>>>>
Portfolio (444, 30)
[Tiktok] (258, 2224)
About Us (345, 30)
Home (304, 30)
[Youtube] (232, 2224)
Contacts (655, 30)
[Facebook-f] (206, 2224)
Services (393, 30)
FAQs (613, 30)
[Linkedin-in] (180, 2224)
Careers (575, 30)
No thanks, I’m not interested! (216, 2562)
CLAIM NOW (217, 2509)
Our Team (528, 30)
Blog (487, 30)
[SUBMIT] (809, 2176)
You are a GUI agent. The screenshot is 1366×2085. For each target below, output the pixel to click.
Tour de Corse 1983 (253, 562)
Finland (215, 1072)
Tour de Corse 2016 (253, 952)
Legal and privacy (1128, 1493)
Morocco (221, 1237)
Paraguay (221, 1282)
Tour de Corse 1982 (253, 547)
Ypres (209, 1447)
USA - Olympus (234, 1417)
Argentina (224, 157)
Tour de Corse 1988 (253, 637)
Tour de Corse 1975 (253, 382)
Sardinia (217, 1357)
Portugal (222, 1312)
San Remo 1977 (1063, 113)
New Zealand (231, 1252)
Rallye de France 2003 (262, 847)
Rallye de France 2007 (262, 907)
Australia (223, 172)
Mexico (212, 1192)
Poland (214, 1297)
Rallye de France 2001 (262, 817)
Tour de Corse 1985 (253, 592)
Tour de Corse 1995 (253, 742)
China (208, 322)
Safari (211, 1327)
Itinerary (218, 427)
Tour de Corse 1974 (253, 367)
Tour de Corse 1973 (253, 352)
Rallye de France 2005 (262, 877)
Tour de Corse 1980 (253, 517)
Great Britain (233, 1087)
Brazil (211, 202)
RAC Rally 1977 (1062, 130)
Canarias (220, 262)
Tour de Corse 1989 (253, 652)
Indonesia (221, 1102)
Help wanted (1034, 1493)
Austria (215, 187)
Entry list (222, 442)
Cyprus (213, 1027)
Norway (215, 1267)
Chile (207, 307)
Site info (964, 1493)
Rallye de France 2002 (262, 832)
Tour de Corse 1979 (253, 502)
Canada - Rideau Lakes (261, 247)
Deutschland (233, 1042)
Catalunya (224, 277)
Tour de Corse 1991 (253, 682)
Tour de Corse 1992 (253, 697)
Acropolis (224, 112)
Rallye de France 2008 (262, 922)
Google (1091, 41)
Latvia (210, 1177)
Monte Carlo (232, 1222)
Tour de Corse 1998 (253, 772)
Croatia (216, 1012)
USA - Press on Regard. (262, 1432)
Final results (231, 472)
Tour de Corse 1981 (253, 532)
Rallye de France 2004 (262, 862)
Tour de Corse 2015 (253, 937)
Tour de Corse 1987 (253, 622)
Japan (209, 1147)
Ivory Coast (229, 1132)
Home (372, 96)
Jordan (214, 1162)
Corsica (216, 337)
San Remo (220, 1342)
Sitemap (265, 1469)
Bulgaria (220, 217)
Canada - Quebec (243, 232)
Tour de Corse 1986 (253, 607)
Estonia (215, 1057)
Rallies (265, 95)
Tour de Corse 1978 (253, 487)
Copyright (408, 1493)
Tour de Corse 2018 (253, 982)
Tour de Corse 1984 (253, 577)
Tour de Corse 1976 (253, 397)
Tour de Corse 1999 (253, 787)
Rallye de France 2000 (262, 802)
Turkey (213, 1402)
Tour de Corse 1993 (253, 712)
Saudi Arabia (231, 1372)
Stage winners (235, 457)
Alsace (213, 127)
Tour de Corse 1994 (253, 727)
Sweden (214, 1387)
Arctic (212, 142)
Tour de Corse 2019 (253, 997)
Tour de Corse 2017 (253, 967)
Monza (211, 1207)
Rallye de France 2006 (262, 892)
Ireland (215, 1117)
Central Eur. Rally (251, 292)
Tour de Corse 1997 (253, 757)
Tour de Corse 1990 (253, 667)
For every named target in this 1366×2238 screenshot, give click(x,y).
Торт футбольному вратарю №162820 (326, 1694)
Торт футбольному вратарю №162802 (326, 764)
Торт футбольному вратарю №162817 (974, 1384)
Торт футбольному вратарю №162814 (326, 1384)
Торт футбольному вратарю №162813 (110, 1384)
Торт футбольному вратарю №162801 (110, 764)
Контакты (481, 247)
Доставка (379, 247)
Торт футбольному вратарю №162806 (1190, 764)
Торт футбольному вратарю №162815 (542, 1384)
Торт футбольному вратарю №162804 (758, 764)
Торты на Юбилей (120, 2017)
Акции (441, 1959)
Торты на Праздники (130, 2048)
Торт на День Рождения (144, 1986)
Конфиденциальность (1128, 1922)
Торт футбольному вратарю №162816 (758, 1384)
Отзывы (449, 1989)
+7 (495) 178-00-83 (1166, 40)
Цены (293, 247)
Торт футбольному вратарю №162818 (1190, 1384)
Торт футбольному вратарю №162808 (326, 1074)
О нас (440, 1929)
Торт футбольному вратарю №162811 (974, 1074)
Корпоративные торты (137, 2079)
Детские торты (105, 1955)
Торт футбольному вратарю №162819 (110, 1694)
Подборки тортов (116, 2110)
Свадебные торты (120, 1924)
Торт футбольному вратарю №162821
<<<<
• **Task brief**
Nothing should appear in the answer except the lines above from the line with "Tour de Corse 1979 (253, 502)" through the line with "Jordan (214, 1162)", both included, written out exactly.

• **Solution for this exercise**
Tour de Corse 1979 (253, 502)
Canada - Rideau Lakes (261, 247)
Deutschland (233, 1042)
Catalunya (224, 277)
Tour de Corse 1991 (253, 682)
Tour de Corse 1992 (253, 697)
Acropolis (224, 112)
Rallye de France 2008 (262, 922)
Google (1091, 41)
Latvia (210, 1177)
Monte Carlo (232, 1222)
Tour de Corse 1998 (253, 772)
Croatia (216, 1012)
USA - Press on Regard. (262, 1432)
Final results (231, 472)
Tour de Corse 1981 (253, 532)
Rallye de France 2004 (262, 862)
Tour de Corse 2015 (253, 937)
Tour de Corse 1987 (253, 622)
Japan (209, 1147)
Ivory Coast (229, 1132)
Home (372, 96)
Jordan (214, 1162)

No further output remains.